▸ **TASK DIRECTIONS**: Find each line below containing the word "click" and copy it.

▸ **DATA RECORDS**:
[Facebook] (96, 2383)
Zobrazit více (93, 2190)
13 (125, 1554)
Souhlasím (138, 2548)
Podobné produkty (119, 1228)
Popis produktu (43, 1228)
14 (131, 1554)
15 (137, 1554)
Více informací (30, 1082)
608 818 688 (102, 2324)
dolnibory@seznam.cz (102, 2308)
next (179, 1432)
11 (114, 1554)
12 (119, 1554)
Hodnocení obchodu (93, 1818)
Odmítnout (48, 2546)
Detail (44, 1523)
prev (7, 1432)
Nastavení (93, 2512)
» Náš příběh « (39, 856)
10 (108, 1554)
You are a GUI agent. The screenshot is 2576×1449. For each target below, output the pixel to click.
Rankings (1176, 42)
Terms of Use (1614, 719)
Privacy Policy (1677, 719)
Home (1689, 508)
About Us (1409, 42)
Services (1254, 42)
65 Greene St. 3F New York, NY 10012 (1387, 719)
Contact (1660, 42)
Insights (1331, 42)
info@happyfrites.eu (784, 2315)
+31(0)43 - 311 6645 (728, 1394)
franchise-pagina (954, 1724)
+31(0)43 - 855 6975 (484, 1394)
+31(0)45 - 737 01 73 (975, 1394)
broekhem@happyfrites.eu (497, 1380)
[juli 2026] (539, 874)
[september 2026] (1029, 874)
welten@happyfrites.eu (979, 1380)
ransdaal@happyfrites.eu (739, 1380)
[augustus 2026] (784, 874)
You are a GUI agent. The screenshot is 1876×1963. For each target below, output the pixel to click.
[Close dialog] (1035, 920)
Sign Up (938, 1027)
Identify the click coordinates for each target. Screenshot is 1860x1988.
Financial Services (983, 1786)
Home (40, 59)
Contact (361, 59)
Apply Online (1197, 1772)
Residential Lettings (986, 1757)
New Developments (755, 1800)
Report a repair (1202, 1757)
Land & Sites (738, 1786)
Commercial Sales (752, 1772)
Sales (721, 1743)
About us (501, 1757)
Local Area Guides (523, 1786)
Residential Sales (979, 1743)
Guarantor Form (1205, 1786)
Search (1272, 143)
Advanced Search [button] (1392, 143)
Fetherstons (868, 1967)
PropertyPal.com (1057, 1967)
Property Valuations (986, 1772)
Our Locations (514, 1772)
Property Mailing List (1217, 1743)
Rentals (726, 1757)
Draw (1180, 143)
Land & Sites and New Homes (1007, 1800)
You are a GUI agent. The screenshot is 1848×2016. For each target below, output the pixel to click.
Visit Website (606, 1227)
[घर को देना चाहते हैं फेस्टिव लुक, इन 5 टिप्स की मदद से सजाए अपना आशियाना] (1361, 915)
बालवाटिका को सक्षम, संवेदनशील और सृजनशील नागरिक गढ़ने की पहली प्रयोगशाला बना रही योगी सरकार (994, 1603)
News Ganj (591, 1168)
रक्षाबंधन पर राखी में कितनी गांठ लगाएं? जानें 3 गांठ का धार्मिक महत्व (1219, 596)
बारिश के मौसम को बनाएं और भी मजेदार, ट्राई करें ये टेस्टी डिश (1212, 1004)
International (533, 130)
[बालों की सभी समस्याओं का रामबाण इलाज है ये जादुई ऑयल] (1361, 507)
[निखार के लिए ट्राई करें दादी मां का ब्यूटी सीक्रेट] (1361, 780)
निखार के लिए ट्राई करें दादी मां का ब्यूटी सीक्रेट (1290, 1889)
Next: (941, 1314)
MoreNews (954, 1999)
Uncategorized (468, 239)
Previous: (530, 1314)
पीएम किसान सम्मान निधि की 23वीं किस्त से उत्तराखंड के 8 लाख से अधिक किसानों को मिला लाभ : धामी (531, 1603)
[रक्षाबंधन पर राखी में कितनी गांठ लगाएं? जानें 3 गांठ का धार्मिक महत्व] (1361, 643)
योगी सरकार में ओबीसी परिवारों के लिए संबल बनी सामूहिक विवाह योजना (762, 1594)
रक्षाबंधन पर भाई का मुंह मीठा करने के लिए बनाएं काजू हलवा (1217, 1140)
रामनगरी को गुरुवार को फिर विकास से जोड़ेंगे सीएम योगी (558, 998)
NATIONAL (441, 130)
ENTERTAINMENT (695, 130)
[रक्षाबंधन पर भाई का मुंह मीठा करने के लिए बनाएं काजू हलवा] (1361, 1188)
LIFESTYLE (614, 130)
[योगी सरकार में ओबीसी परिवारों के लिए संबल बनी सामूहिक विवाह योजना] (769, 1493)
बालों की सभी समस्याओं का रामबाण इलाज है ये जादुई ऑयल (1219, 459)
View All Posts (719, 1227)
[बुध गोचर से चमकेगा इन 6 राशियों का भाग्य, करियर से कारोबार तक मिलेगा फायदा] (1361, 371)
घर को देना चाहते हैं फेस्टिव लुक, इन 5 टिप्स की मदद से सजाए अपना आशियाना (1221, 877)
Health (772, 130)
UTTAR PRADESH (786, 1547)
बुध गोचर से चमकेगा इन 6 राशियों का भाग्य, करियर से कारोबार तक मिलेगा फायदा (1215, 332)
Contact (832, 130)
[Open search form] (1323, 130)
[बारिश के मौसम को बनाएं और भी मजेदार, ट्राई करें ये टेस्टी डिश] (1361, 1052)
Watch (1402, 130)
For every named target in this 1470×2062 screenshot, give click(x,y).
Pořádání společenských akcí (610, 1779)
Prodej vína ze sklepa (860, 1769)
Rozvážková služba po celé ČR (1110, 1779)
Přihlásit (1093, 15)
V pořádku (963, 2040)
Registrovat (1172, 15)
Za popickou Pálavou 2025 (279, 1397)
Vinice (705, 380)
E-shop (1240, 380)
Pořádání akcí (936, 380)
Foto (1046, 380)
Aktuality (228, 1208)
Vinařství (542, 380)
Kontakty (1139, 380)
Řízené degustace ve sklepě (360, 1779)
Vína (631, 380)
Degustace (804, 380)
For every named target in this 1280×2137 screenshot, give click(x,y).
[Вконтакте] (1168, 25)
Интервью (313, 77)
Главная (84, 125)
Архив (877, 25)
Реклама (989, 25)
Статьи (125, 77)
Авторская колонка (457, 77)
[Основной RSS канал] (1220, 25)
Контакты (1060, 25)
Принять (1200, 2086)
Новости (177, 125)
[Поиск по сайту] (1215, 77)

▸ **ANSWER SPACE**:
You are a GUI agent. The screenshot is 2576×1449. For each target below, output the pixel to click.
You are a GUI agent. The screenshot is 1876×1963. For each target below, output the pixel to click.
Identify the click coordinates for each target. Screenshot is 1860x1988.
You are a GUI agent. The screenshot is 1848×2016. For each target below, output the pixel to click.
For every named target in this 1470×2062 screenshot, give click(x,y).
For every named target in this 1280×2137 screenshot, give click(x,y).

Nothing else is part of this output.